- Galanovrysi Location within Greece
- Coordinates: 39°50.8′N 22°10.4′E﻿ / ﻿39.8467°N 22.1733°E
- Country: Greece
- Administrative region: Thessaly
- Regional unit: Larissa
- Municipality: Elassona
- Municipal unit: Elassona

Area
- • Community: 13.831 km^{2} (5.340 sq mi)
- Elevation: 280 m (920 ft)

Population (2021)
- • Community: 358
- • Density: 25.9/km^{2} (67.0/sq mi)
- Time zone: UTC+2 (EET)
- • Summer (DST): UTC+3 (EEST)
- Postal code: 402 00
- Area code: +30-2493
- Vehicle registration: PI

= Galanovrysi =

Galanovrysi (Γαλανόβρυση, /el/) is a village and a community of the Elassona municipality. Before 1927 the village was known as Aradosivia Orta(Greek: Αραδοσίβια Ορτά).
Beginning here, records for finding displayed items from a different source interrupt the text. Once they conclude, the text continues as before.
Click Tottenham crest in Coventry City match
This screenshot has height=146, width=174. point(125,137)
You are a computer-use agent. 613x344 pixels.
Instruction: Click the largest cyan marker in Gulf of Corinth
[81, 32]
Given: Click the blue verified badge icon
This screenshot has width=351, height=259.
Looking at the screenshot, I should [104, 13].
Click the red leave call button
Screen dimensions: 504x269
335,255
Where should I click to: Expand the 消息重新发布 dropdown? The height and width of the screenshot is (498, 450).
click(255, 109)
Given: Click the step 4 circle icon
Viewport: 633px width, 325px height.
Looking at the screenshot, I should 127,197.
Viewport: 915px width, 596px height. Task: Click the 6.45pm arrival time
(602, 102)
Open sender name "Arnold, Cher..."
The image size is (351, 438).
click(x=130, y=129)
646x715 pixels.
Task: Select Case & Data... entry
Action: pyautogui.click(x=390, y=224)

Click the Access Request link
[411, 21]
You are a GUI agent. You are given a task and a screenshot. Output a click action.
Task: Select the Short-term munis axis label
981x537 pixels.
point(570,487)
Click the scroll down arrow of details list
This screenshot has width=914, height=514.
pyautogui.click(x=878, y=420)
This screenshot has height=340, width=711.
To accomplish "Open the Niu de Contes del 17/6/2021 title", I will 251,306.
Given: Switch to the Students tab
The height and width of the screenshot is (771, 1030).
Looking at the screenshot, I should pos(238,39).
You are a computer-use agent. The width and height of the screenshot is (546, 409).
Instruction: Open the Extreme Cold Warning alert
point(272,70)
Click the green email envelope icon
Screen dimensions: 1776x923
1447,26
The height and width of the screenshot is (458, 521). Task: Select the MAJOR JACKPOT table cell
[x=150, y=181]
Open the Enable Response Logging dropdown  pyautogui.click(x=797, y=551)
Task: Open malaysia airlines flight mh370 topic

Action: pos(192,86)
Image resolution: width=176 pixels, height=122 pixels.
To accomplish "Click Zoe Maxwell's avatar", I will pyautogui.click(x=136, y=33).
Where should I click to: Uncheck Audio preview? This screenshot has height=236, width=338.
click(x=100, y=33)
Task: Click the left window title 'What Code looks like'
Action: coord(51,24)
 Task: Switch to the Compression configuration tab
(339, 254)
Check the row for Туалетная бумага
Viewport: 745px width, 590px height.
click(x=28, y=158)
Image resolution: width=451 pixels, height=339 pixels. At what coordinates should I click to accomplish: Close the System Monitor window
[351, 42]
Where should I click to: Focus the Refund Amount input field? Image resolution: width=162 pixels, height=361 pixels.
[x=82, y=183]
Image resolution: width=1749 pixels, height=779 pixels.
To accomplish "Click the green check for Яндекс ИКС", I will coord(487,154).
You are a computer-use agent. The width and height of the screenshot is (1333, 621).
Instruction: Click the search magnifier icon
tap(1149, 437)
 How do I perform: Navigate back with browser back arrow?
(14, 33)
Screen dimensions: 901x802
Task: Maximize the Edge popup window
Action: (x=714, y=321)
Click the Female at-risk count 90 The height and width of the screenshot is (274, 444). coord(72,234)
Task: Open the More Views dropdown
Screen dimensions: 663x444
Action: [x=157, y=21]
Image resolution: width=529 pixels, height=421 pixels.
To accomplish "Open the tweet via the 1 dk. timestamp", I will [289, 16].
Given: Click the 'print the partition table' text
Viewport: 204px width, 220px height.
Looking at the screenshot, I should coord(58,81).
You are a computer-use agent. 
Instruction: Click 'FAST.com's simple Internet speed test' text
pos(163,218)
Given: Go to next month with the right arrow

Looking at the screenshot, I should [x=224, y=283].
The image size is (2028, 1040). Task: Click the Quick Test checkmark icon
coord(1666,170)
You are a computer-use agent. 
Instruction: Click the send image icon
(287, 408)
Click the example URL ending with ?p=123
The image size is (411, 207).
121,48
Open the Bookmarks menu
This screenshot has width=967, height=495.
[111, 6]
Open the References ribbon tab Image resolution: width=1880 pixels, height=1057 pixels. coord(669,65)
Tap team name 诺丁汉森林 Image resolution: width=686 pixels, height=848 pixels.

Until the exchange of populations in 1924 and the arrival of the refugees from Pontus, the village was inhabited by local Greeks and local Muslims. Before the 2011 local government reform it was part of the municipality of Elassona, of which it was a municipal district. The community of Galanovrysi covers an area of 13.831 km^{2}.